[Example] Update intra-node GEMM-RS example by chengyupku · Pull Request #35 · tile-ai/tilescale

chengyupku · 2025-10-30T07:24:15Z

This pull request introduces support for new tilelang CUDA intrinsics for atomic operations and stores, and demonstrates their usage in distributed GEMM examples. The changes include adding new built-in operators, corresponding CUDA code generation and PTX implementations, and updating distributed example scripts to leverage these features. Additionally, a new distributed GEMM example with overlapped reduce-scatter is provided, while an older example is removed.

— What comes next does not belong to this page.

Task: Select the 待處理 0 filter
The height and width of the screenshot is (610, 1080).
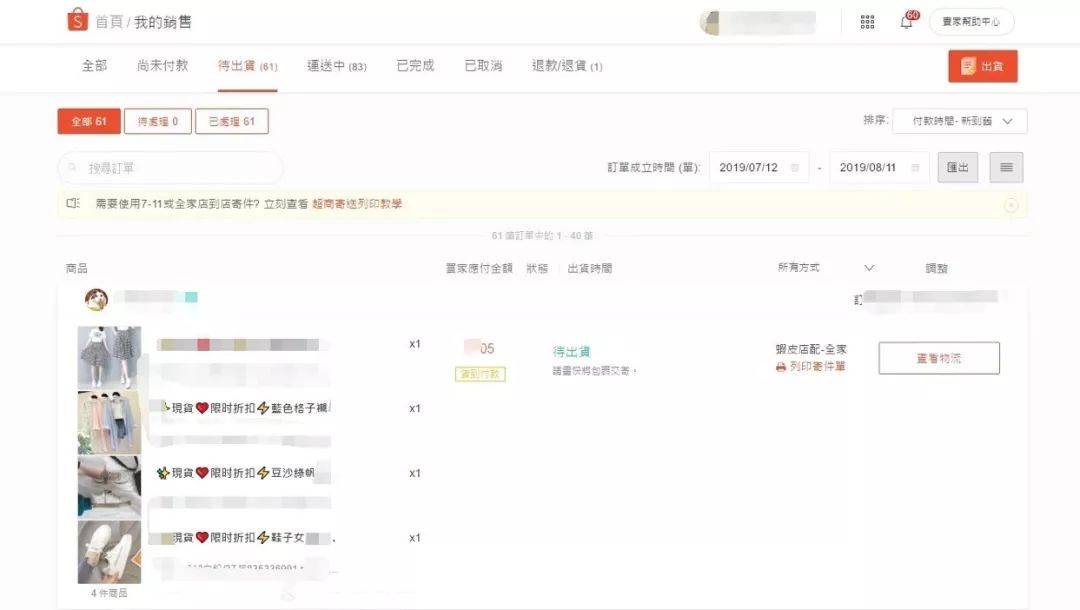Action: click(158, 121)
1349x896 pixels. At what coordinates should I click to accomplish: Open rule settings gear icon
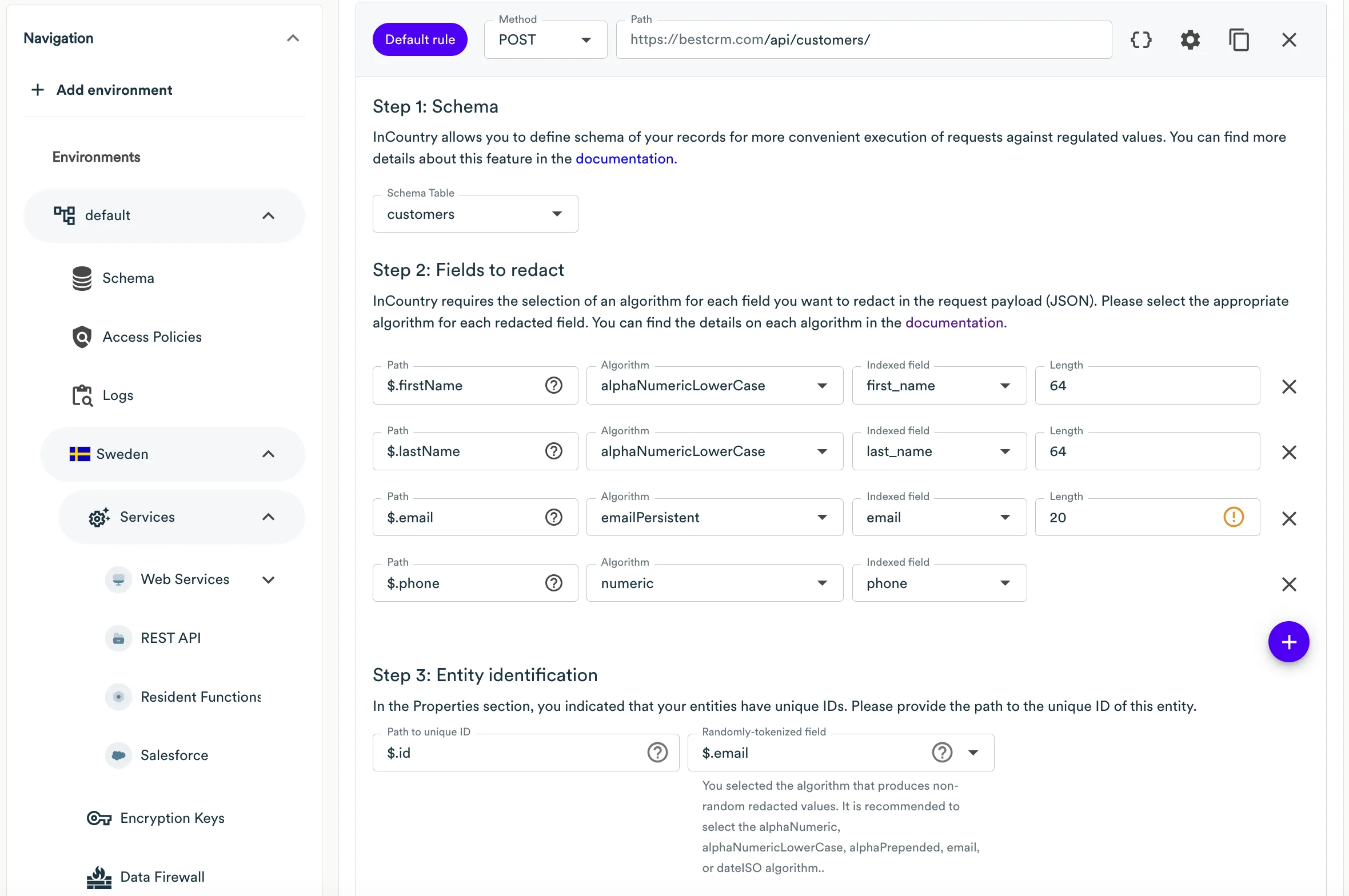click(1190, 39)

Tilelang CUDA atomic intrinsics support

Added new built-in operators atom_add and st to tilelang, with corresponding registration in src/op/builtin.cc and header declarations in src/op/builtin.h. These operators represent atomic add (returning the original value) and atomic store with semantics. [1] [2]
Implemented PTX-level CUDA functions for atomic add and store with various memory semantics in src/tl_templates/cuda/atomic.h and src/tl_templates/cuda/sync.h. [1] [2]
Updated CUDA code generation in src/target/codegen_cuda.cc to emit calls to the new atomic intrinsics, mapping tilelang operators to the correct PTX functions.

Distributed GEMM examples update

Added a new example example_gemm_rs_overlapped.py demonstrating overlapped GEMM and reduce-scatter using the new atomic intrinsics and synchronization primitives.
Removed the legacy example example_gemm_rs.py, which is now superseded by the new version.

Miscellaneous

Minor utility import added to example_allgather_gemm_overlapped.py for CUDA error checking. [1] [2]
Utility module tilelang/distributed/utils.py updated with additional imports for threading and subprocess management.

Summary by CodeRabbit

Release Notes

New Features
- Added overlapped distributed GEMM example with multi-GPU support
- Introduced 2D reduce-scatter runtime for efficient distributed GPU coordination
- Added atomic operations and synchronization primitives for GPU memory operations
- Integrated NVLink topology detection for cluster configuration validation
Bug Fixes
- Added error checking for GPU stream operations
Chores
- Removed legacy GEMM example

github-actions · 2025-10-30T07:24:24Z

👋 Hi! Thank you for contributing to the TileLang project.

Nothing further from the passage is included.